Wednesday, 5 February 2014

Some initial thoughts on the end of marriage



Not much point, really, in moping overmuch about the inevitable vote yesterday in the Scottish Parliament which saw same sex 'marriage' introduced by 105-18 votes with none of the proposed amendments adding protection for dissenting views adopted. (In fairness to the proponents of the Bill, this was generally on the grounds that such protections already existed. We shall see.) Please pray for the eighteen who had the guts to stick out against the 'equal marriage' bandwagon: perhaps those who will doubtless be calling them all the names under the sun will remember that, but for the existence of such people in the SNP, Labour and Conservative parties, practising Catholics would find themselves as unable to support these parties as they are the lunatic fringe constituted by the Greens and the Lib-Dems.

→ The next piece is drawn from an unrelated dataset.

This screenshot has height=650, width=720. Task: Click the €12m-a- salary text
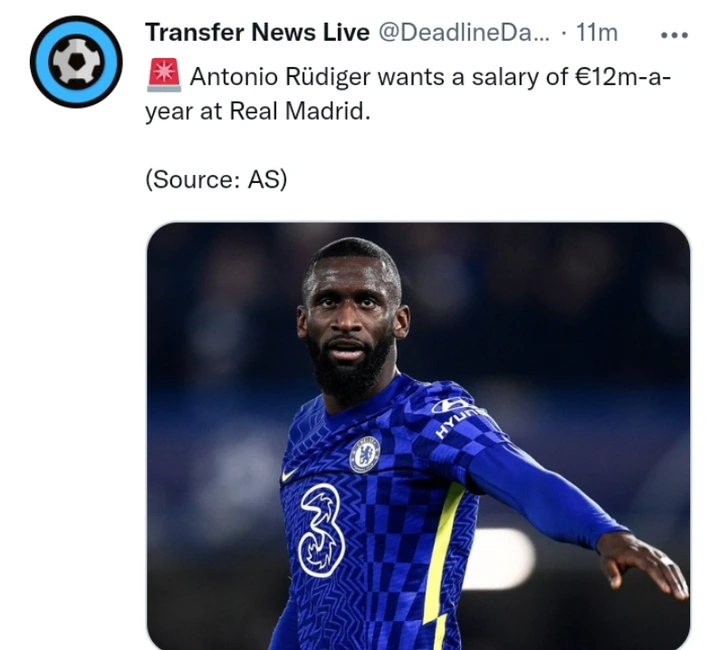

So this particular struggle is over. Perhaps the only comfort is that, as Matt Walsh points out,  the real rot in marriage as an institution set in long ago: what we saw yesterday is the burial, not the death. Perhaps the main question now is how to preserve the Catholic family against a culture which, in its economy and its legislation, at best, does nothing to support it and, at worst, does much to undermine it. But that's for the future...

For the moment, watching Waldemar Januszczak's final programme on the Rococo (series on i-player here until 11 Feb) cheered me up a little, but also prompted some immediate reflections. During the programme, Januszczak visited the island of Santo Stefano which preserved the ruins of a prison based on Bentham's panopticon design. (Other surviving panopticons (here).) This prompted me to reflect on the difference between Bentham's utilitarianism and Mill's.

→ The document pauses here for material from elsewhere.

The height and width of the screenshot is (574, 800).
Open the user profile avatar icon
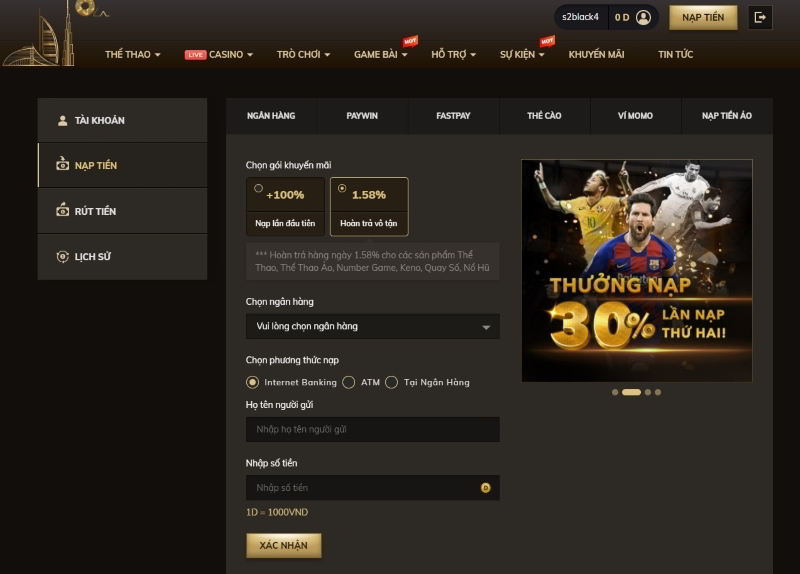[x=643, y=17]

There are many differences between Bentham and Mill, but the panopticon suggests two in particular. First, there is the emphasis on ideal structure in Bentham: for him, there is the possibility of an ideal social arrangement which will maximize utility in a planned way. Mill on the other hand, promotes the idea of an agonistic culture where it is in the clash of 'experiments in living' that leads to human progress. Secondly, there is the deliberate stripping away of privacy in the panopticon: prisoners will act well because they are always in public view. Mill, on the other hand, resolves at least some of the tensions in the public space that result from agonism by constructing a private space where experiments can be carried on out of others' gaze and safe from their offence.

Nothing in modern Scottish political culture suggests much in the way of acknowledgment of the importance of Mill's two amendments to Bentham. Too much is politicized: our main writers translate the exploration of the private into Tartan Noir, the personal transformed into police (polis?) procedure; the institution of the private realm of the family is translated merely into a public party for love (a previous post is relevant here). The myth of Scottish community has driven out the myth of the Scottish curmudgeon, guarding his personal space against others. Moreover, there is too much emphasis on consensus at the expense of the Caledonian anti-syzygy, the creative tension between extreme positions, and the native version of Mill's agonism.

Both these vices were visible in the Scottish Parliament debate and in the wider Scottish debate on same sex 'marriage'. Whilst the victors will doubtless be congratulating themselves on the victory of progress and a mature debate, others might well ponder the thinness of Scottish politics and culture and the implications of that thinness for the question of Independence.